What reimbursement and adoption hurdles could limit XEOMIN’s pediatric potential
Despite its clinical strength and regulatory clarity, XEOMIN’s commercial success in pediatric spasticity will depend heavily on market access dynamics. Reimbursement policies for pediatric neurotoxins vary widely across the EU, with some countries bundling such therapies into rehabilitation packages and others requiring indication-specific approval by national health bodies.
Pediatric dosing is also a complicating factor. Unlike adults, where weight-based dosing is less critical, children require tightly controlled dosage titration to balance efficacy with safety. This increases the burden on clinicians and pharmacists, especially in hospitals with limited neurotoxin experience. Merz will likely need to invest in extensive education, training, and pharmacovigilance infrastructure to support widespread adoption.
Further, while XEOMIN’s lack of complexing proteins may reduce the risk of neutralizing antibody formation—a theoretical advantage in long-term pediatric use—there is limited real-world evidence comparing immunogenicity across neurotoxins in children. Payers and health technology assessment agencies may demand longer-term post-marketing data to justify switching from entrenched brands like BOTOX.

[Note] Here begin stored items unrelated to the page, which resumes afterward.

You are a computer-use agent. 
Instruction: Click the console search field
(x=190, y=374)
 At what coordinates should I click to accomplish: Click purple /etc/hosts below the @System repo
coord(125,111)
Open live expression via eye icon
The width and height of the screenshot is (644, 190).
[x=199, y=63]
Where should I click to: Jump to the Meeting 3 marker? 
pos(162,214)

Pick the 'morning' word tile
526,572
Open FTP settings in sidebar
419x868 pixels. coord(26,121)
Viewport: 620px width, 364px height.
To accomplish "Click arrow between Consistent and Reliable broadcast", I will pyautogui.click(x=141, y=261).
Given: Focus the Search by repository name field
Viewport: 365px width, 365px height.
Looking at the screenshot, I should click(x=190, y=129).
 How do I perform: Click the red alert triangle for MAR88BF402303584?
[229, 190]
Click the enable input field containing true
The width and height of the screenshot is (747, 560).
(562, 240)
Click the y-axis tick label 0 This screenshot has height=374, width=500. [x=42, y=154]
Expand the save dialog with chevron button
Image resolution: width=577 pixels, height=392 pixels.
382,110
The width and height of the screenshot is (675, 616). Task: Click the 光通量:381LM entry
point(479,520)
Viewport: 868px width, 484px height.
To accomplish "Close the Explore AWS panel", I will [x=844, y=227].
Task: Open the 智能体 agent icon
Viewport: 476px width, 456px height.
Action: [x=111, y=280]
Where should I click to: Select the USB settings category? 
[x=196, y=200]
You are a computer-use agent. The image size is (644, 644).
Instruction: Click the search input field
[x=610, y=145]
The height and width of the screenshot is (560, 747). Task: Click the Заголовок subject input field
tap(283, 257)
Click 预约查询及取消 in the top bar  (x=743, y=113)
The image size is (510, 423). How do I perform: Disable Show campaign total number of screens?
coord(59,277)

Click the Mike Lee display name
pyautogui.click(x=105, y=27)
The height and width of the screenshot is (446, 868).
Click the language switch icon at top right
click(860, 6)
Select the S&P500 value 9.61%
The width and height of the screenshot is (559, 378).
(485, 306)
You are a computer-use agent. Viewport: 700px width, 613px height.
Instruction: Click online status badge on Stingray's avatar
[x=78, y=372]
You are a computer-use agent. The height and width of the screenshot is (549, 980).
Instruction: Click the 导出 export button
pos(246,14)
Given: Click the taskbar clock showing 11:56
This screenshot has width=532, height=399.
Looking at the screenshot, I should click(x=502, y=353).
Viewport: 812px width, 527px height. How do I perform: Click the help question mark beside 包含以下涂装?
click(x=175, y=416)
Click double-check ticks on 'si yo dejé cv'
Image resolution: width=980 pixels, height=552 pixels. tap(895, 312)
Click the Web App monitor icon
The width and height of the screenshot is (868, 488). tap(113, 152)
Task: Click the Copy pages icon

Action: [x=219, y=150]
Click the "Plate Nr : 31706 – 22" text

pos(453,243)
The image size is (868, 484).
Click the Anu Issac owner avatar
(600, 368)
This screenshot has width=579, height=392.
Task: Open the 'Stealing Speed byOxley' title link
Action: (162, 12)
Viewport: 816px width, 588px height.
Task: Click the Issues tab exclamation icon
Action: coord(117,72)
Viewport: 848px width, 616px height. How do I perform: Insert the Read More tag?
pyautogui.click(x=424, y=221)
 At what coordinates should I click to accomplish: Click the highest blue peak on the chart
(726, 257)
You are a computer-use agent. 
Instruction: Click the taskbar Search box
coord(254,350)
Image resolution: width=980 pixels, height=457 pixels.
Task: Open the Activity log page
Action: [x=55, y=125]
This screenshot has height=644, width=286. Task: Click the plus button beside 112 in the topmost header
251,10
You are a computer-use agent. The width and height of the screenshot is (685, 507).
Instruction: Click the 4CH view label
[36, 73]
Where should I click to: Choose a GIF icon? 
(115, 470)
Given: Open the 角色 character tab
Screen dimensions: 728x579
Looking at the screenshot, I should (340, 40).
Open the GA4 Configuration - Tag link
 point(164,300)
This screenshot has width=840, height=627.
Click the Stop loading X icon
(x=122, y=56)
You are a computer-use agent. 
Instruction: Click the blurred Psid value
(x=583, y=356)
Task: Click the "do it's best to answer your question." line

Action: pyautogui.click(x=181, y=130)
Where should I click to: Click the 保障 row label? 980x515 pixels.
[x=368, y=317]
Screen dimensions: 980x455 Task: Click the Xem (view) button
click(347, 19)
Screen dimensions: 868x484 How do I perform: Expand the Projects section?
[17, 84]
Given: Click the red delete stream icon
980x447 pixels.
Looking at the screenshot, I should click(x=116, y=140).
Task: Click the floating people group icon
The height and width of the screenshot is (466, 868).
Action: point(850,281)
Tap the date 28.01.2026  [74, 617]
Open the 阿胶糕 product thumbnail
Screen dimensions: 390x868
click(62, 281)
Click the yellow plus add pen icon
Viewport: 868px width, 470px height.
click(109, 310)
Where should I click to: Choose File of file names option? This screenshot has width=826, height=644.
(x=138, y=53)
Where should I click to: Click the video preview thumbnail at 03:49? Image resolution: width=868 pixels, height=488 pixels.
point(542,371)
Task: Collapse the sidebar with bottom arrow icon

Clinicians may also hesitate to switch without clear comparative effectiveness data. Although XEOMIN has demonstrated non-inferiority to BOTOX in prior adult studies, pediatric head-to-head data are scarce. In the absence of direct comparative trials, uptake may hinge on pricing strategy, availability in national tenders, and logistical factors like reconstitution time and shelf stability.
Where future developments could shift the competitive and regulatory landscape
The pediatric neurotoxin space is no longer a regulatory backwater. With increasing demand for early motor intervention in conditions like cerebral palsy, genetic disorders, and post-traumatic neurodevelopmental conditions, companies are recalibrating their R&D pipelines to capture this unmet need. Merz Therapeutics’ EMA filing could trigger a new wave of pediatric-focused neurotoxin trials, especially if the product receives favorable label language or broad age-range approval.
Regulators, too, are evolving. The EMA has expressed greater willingness to consider extrapolation from adult data when supported by robust pediatric safety findings, particularly for chronic, quality-of-life impairing conditions. The fact that XEOMIN is already approved in adult spasticity across Europe and the U.S. may allow for smoother integration of this pediatric indication into broader treatment guidelines.
From a broader policy perspective, expanding pediatric indications for neurotoxins could also feed into public health frameworks promoting early intervention and mobility independence. As more countries adopt value-based care models, treatments that reduce future orthopedic complications or caregiver burden may be prioritized for reimbursement.
For Merz Therapeutics, the success or failure of this application will serve as a bellwether for its overall pediatric ambitions. If approved, it will not only validate the company’s R&D investments but could cement XEOMIN’s place in the evolving hierarchy of neurotoxin-based therapies.